Why this works: watchlist size is a direct signal of user interest. Hot products automatically get polled more often. Cost scales sub-linearly: the top 100k products (1% of inventory) drive 80% of alert volume; you can afford hourly for them. The remaining 99% polls less often, keeping daily cost at ~$2k/day. The feedback loop is free: every watch action implicitly prioritizes a product.
2) How do you guarantee no duplicate alerts even if the price is fetched and processed multiple times?
The risk: a price_fetched event is replayed due to a Kafka retry or a
scheduler re-queuing the product. Without deduplication, the alert fires
twice.
Bad Solution: Idempotency in the application layer
Approach: maintain a local cache of "fired alert IDs" in the trigger worker. If we've seen this alert_id before, skip it.
Challenges: brittle across restarts. If the worker crashes, the cache is gone. Another instance won't know the alert already fired.
Good Solution: Idempotency at the database
Approach: the triggered boolean is the idempotency flag. Before firing an alert, atomically flip it:
UPDATE alerts
SET triggered = true
WHERE id = :alert_id AND triggered = false
RETURNING *
Only on a successful update (i.e., triggered was false) do you emit
alert_fired. If the same event replays, the WHERE clause fails, and no
event is emitted.
Why this works: the database is the source of truth. Triggered is a binary contract: once true, an alert is "discharged" until price rises above the threshold again. The WHERE clause is a lock-free fence; two workers can process the same product without coordination, but only one will win the CAS (compare-and-set).
3) How do you deliver alerts reliably to flaky email / SMS services?
The risk: SES / Twilio can fail (5xx, timeout). Users miss their alerts.
Good Solution: Exponential backoff with a cap
Approach: consume alert_fired from a reliable queue (Kafka). Publish
to SES. On failure, republish with exponential backoff: 1s, 4s, 16s, 64s,
256s (capped at 5 minutes). After 5 attempts, move to dead-letter.
Challenges: doesn't guarantee delivery (a dead-lettered message is lost unless manually recovered). Requires monitoring.
Great Solution: Idempotent retry queue with deduplication
Approach: each alert_fired event gets a unique ID: hash(alert_id + user_id + price). Publish to SES with this as the MessageDeduplicationId.
SES keeps a 24-hour dedup window—if you retry with the same ID, SES
recognizes it and doesn't send a duplicate email.
Store outbound messages in a "notification log" table. Mark them as
"delivered" only after SES responds with MessageId. On startup, scan for
messages older than 24h in "pending" state and requeue them.

┄┄┄┄┄┄

• [Work order 1]: In the price-alert design notes, why is keeping a local cache of fired alert IDs in the trigger worker considered brittle?
• [Work order 2]: Rewrite the price-alert design notes starting with "Why this works: the" and going on through "email / SMS services?", replacing "source of truth" with "system of record".

• [Source material]:
┄┄┄┄┄┄

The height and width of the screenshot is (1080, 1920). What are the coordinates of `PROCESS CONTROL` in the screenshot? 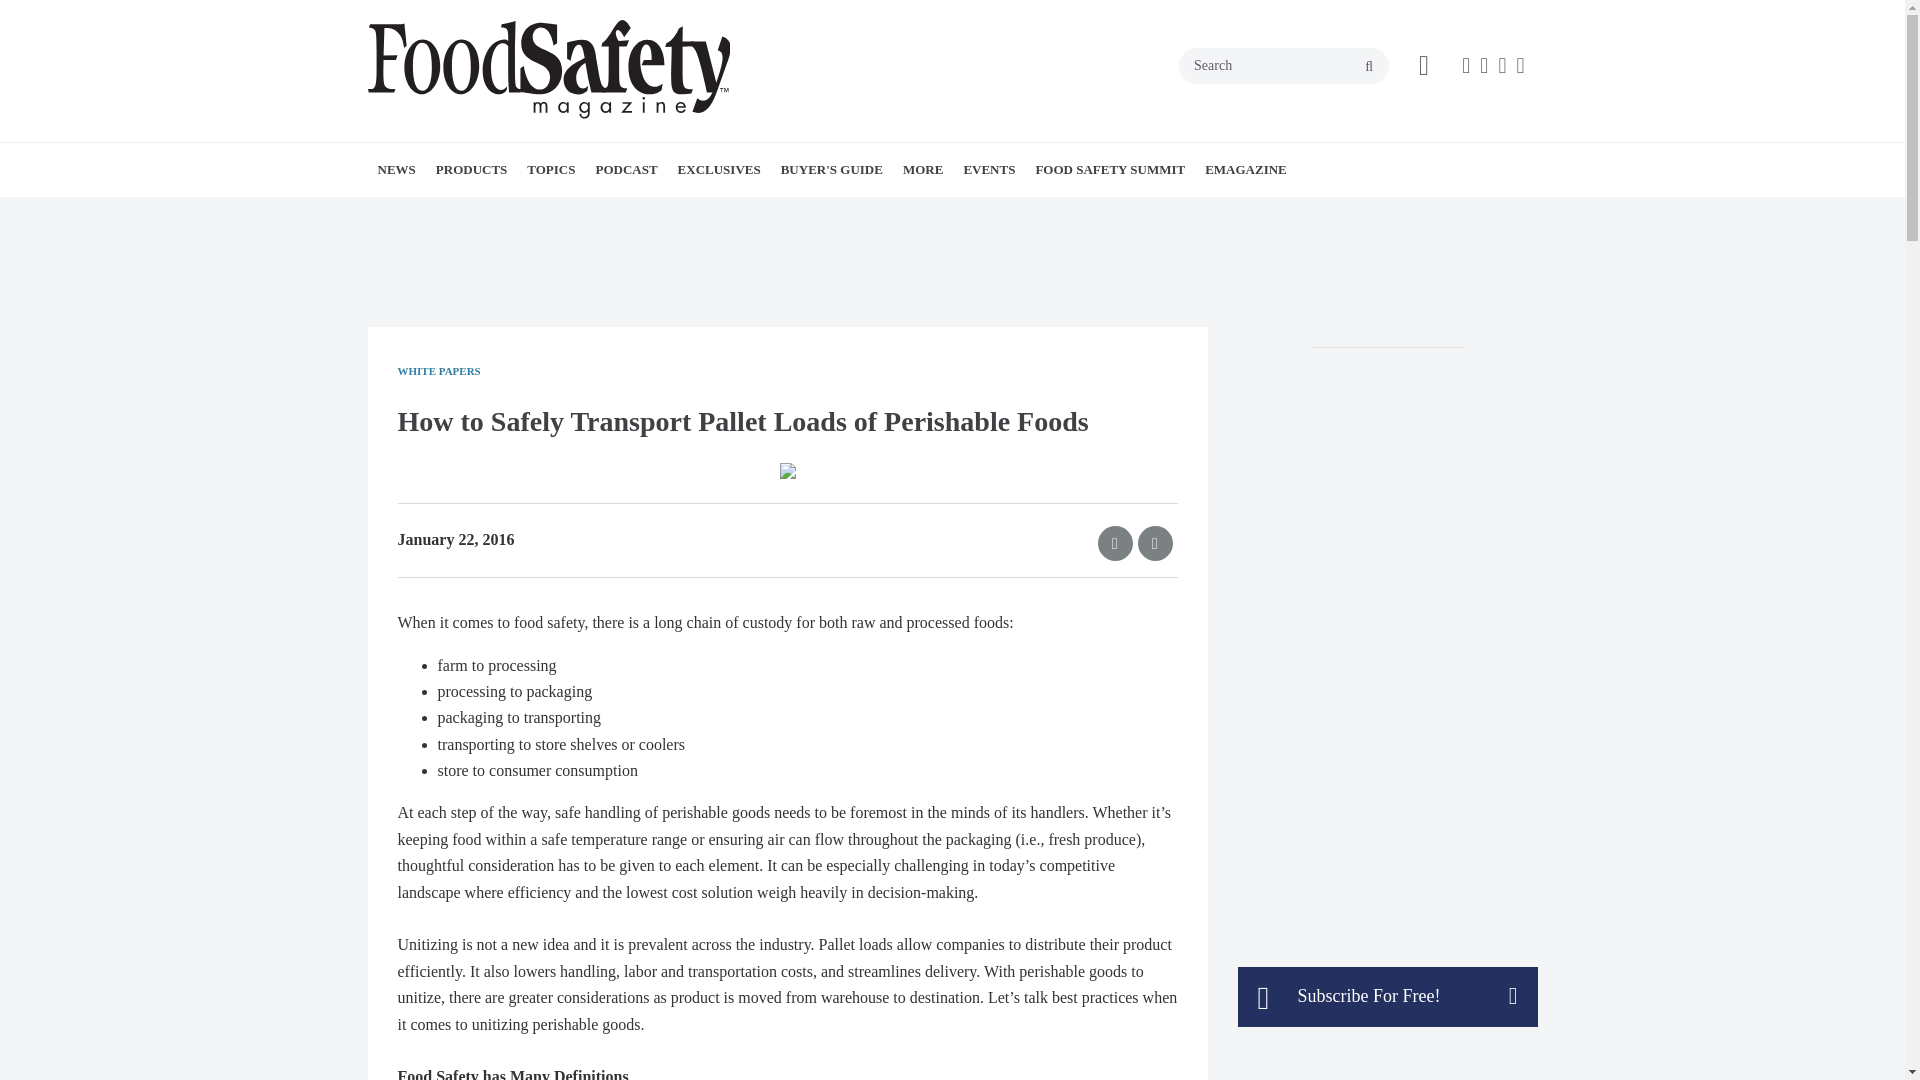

┄┄┄┄┄┄

• [Your response 1]: The cache doesn't survive restarts. If the worker crashes, the cache is gone, and another instance has no way of knowing that the alert already fired.

• [Your response 2]:
Why this works: the database is the system of record. Triggered is a binary contract: once true, an alert is "discharged" until price rises above the threshold again. The WHERE clause is a lock-free fence; two workers can process the same product without coordination, but only one will win the CAS (compare-and-set).
3) How do you deliver alerts reliably to flaky email / SMS services?